» **Exercise instructions**:
Transcribe exactly, and only, the lines running from the one with "You are a computer-use agent. Viewport: 1316px" to the end of the entries below, both included, without any pictures.
· · · · ·
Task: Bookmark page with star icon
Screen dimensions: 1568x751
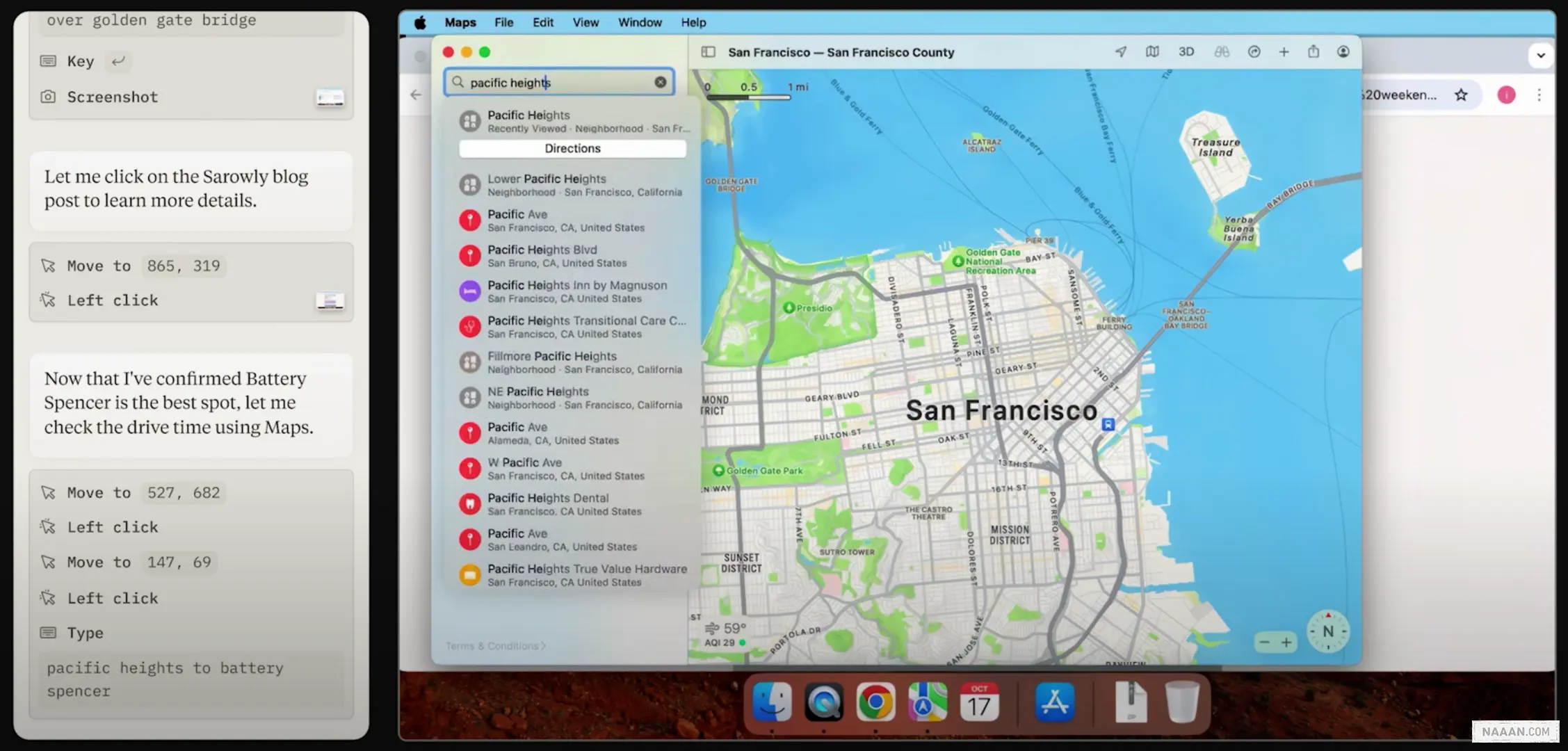Action: tap(1461, 95)
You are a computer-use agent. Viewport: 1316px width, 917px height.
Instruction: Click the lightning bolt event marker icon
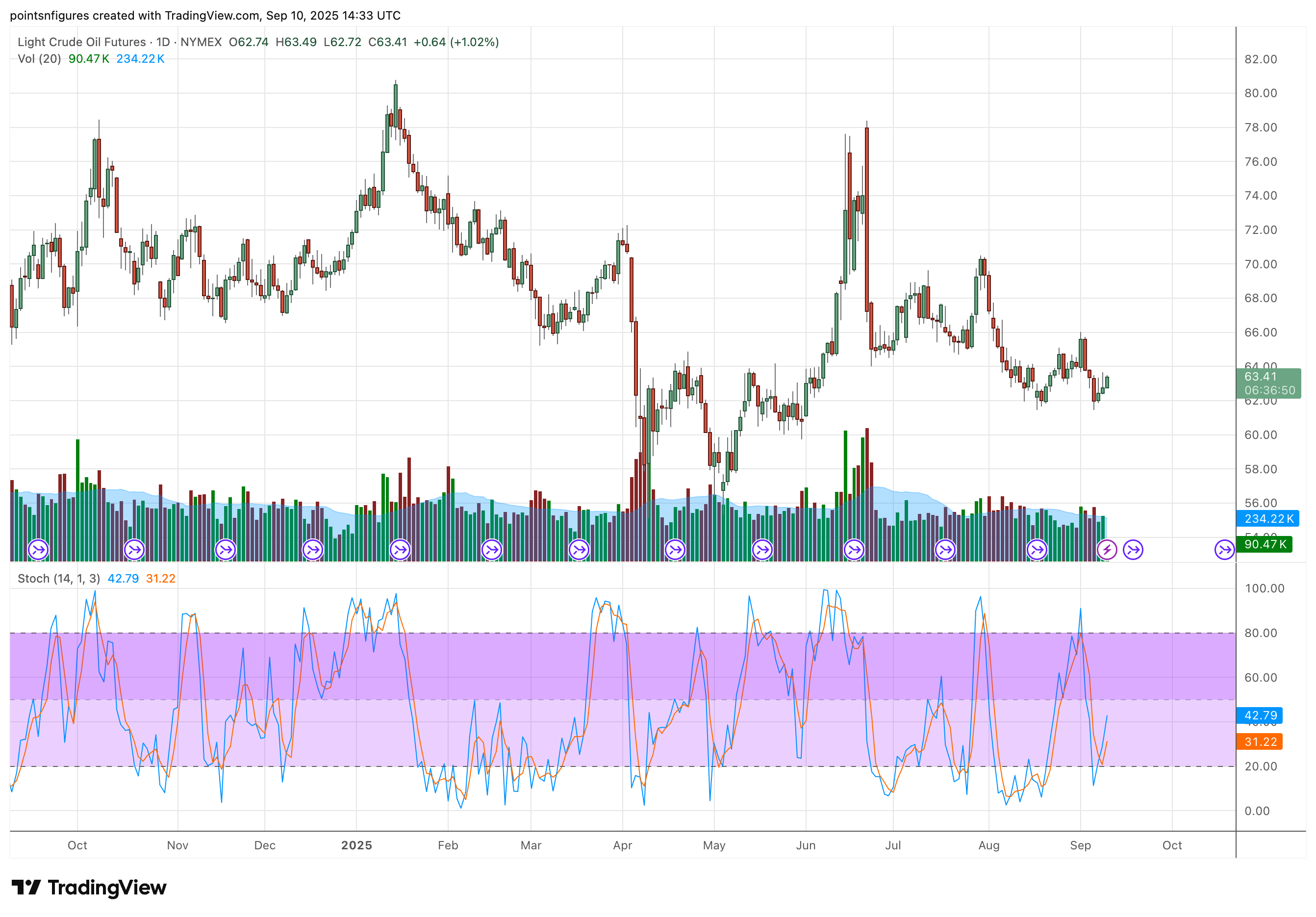pos(1106,550)
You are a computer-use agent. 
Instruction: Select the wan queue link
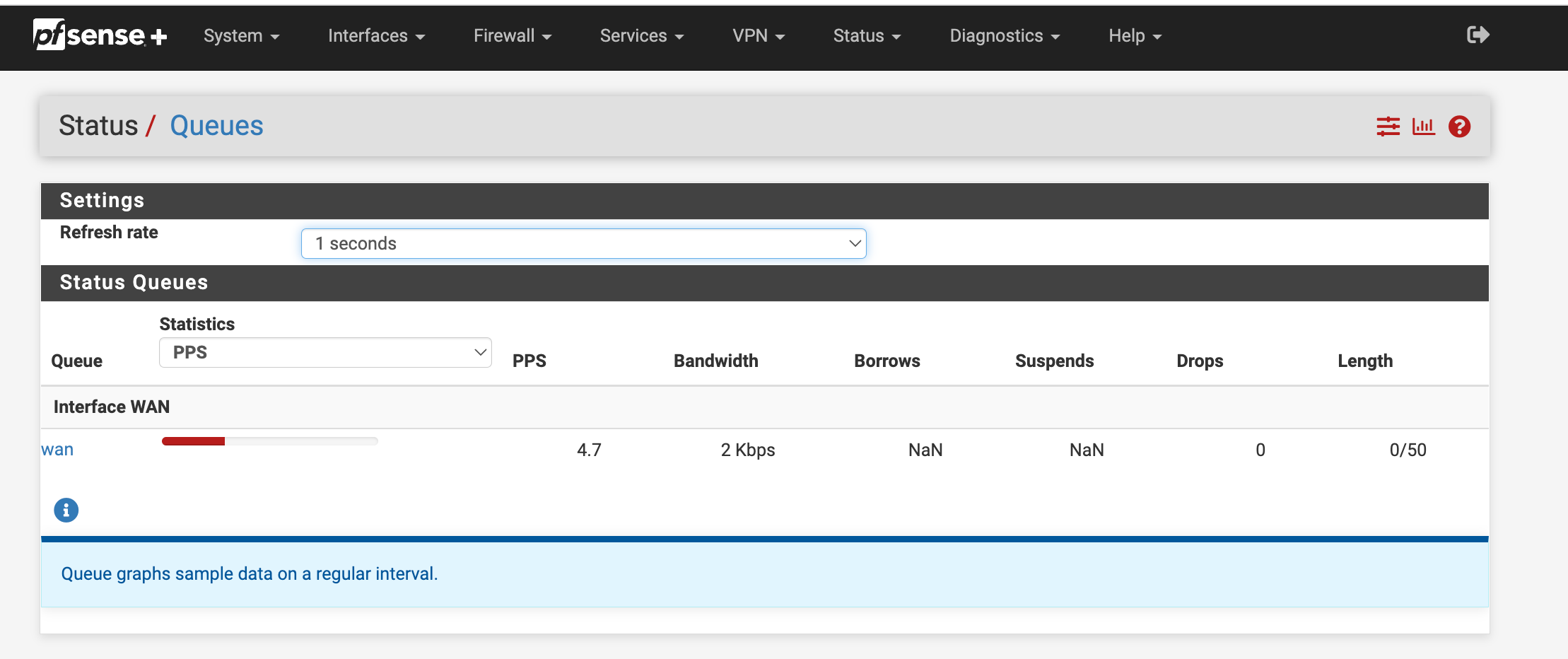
· · · · ·
» **The answer**:
You are a computer-use agent. Viewport: 1316px width, 917px height.
Instruction: Click the lightning bolt event marker icon
pos(1106,550)
You are a computer-use agent. 
Instruction: Select the wan queue link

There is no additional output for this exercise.